### RECORD LIST
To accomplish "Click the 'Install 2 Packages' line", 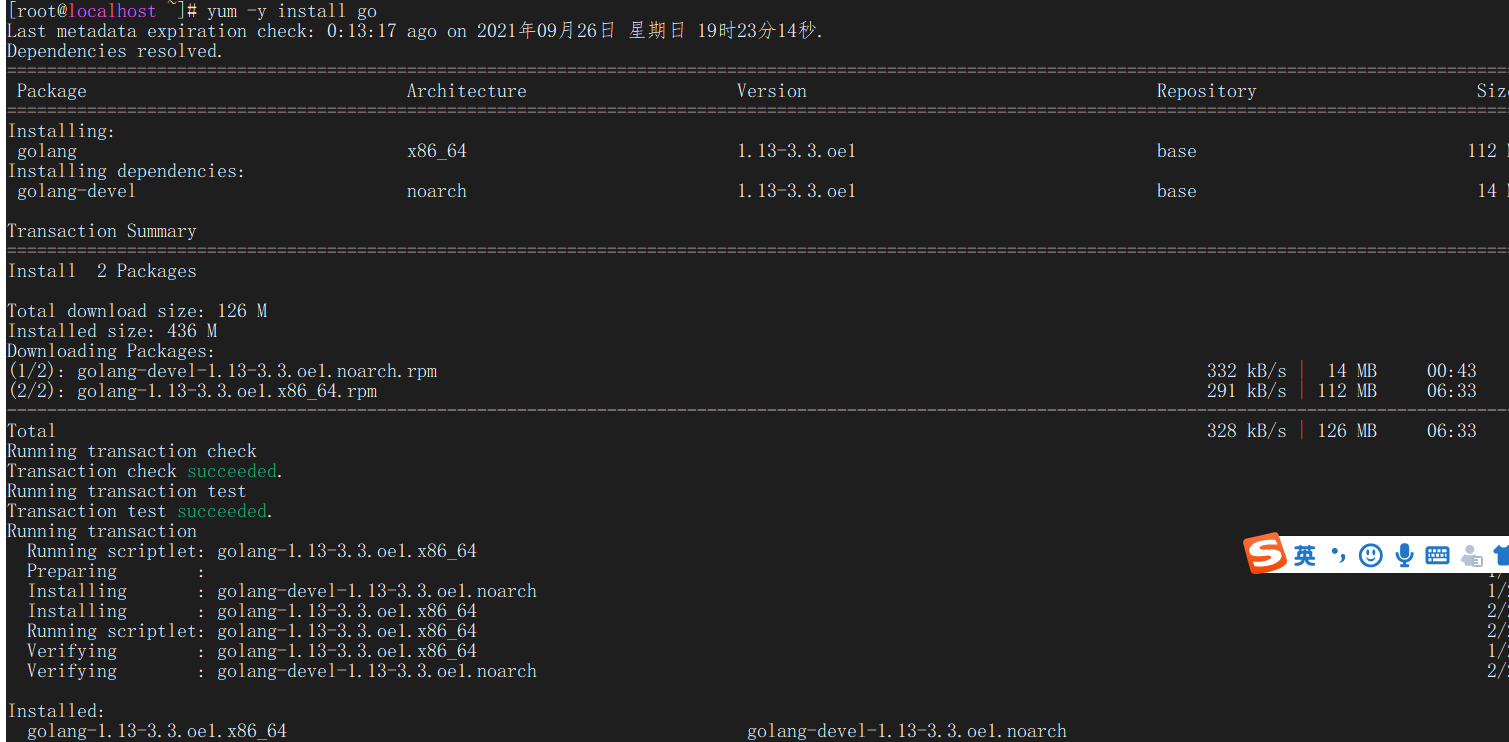I will tap(102, 271).
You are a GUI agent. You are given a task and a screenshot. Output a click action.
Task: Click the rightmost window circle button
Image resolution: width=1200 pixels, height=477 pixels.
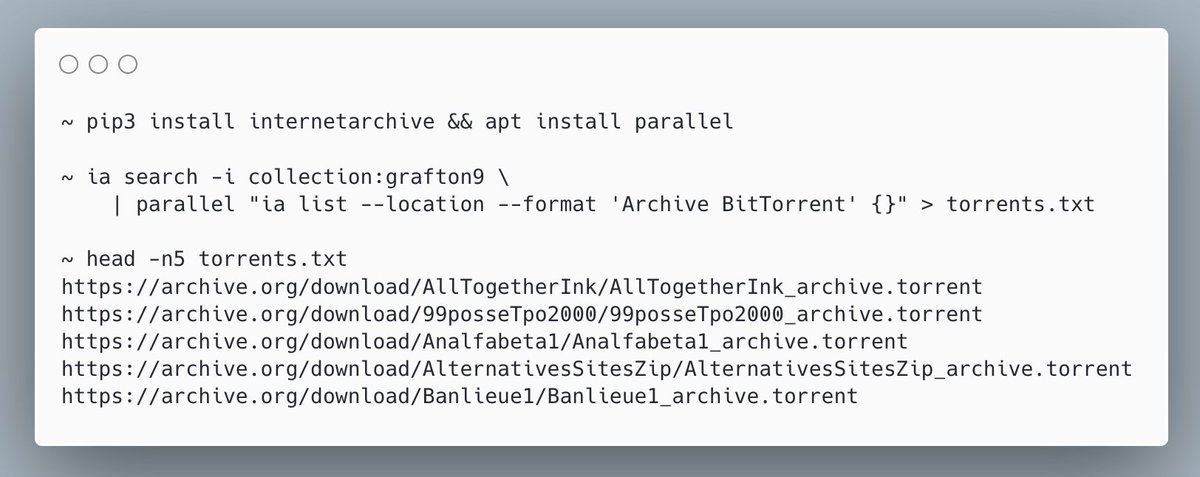click(x=128, y=66)
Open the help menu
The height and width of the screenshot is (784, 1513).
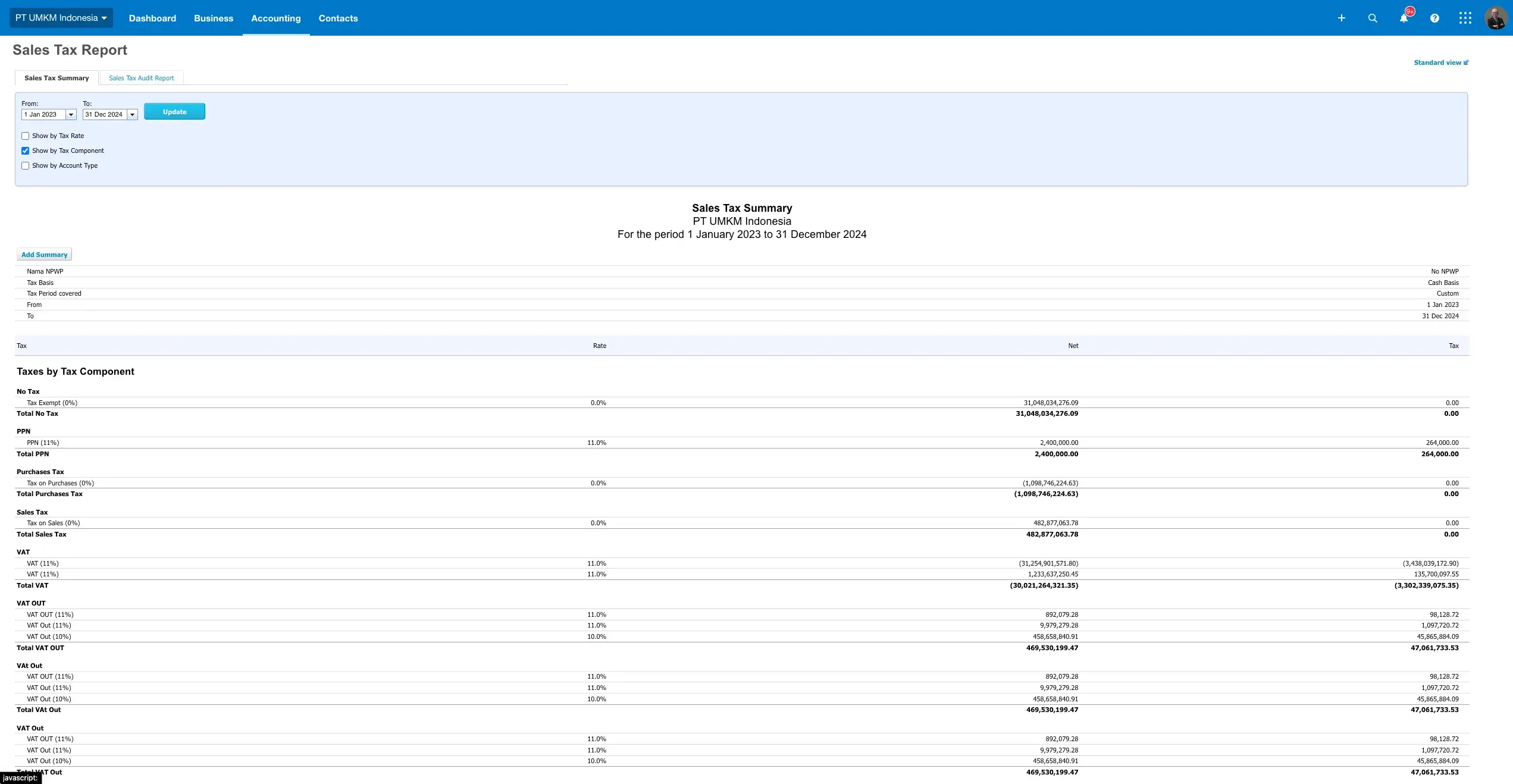(x=1434, y=18)
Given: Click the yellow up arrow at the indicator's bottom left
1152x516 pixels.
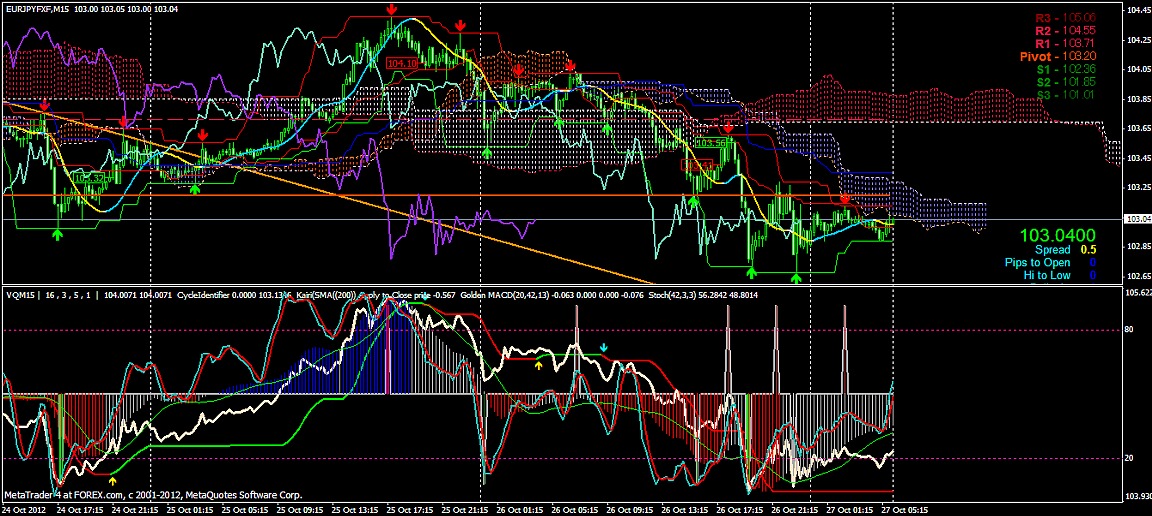Looking at the screenshot, I should coord(112,481).
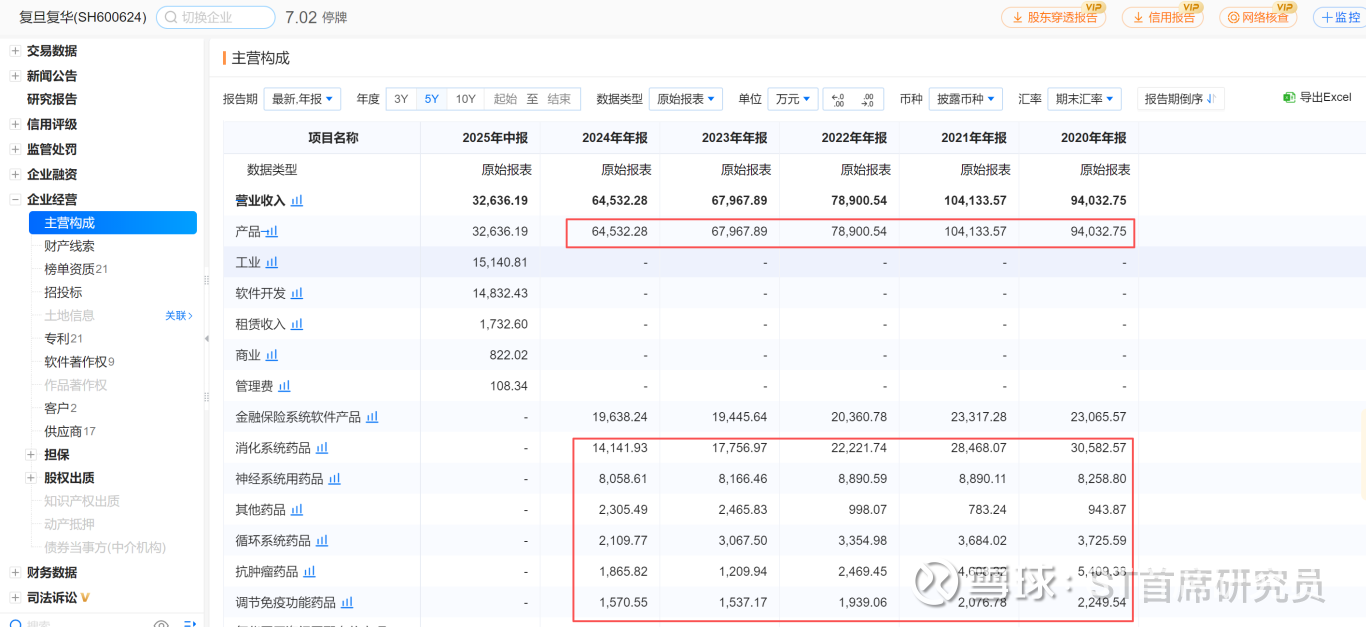
Task: Click the 监控 button at top right
Action: 1339,17
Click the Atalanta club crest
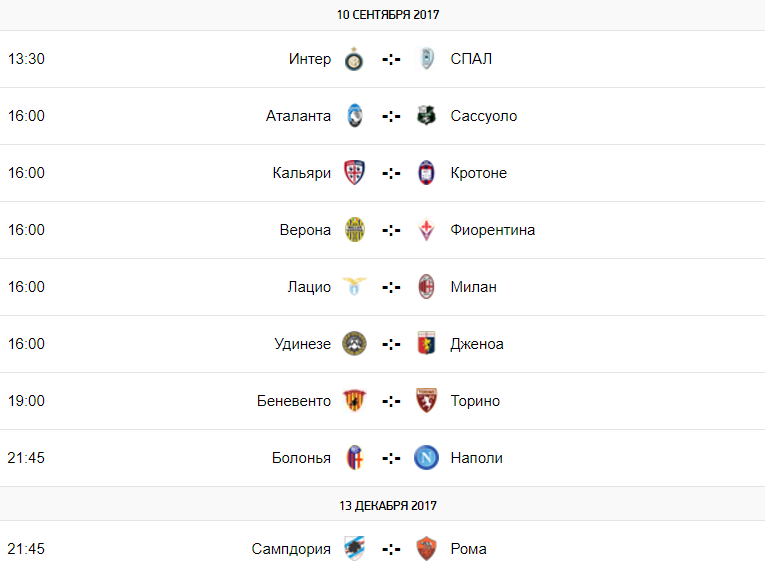The width and height of the screenshot is (765, 571). (x=354, y=116)
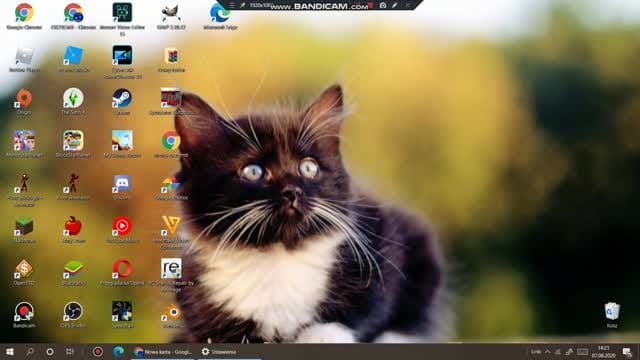Expand the hidden system tray icons

click(548, 351)
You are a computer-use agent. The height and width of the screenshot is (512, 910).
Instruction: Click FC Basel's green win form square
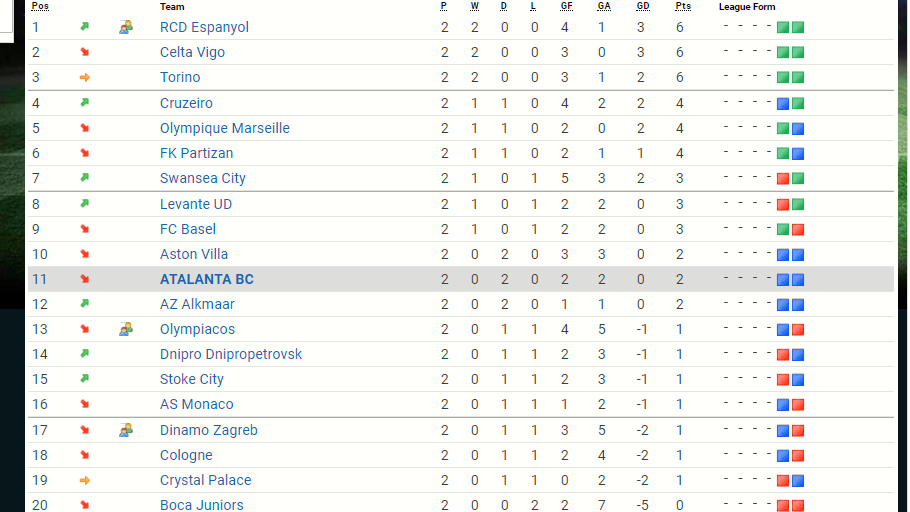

### WHAT YOU SHOULD DO
Replace "crest" with "badge" in the lines of the listing, starting with the line containing "Click the Atalanta club crest" and going on through the end of the listing, and leave everything else unchanged. Reproduce only those lines, and omit the pictures.

### RESULT
Click the Atalanta club badge
The width and height of the screenshot is (765, 571). (x=354, y=116)
Expand the hidden system tray icons

click(548, 351)
You are a computer-use agent. The height and width of the screenshot is (512, 910).
Instruction: Click FC Basel's green win form square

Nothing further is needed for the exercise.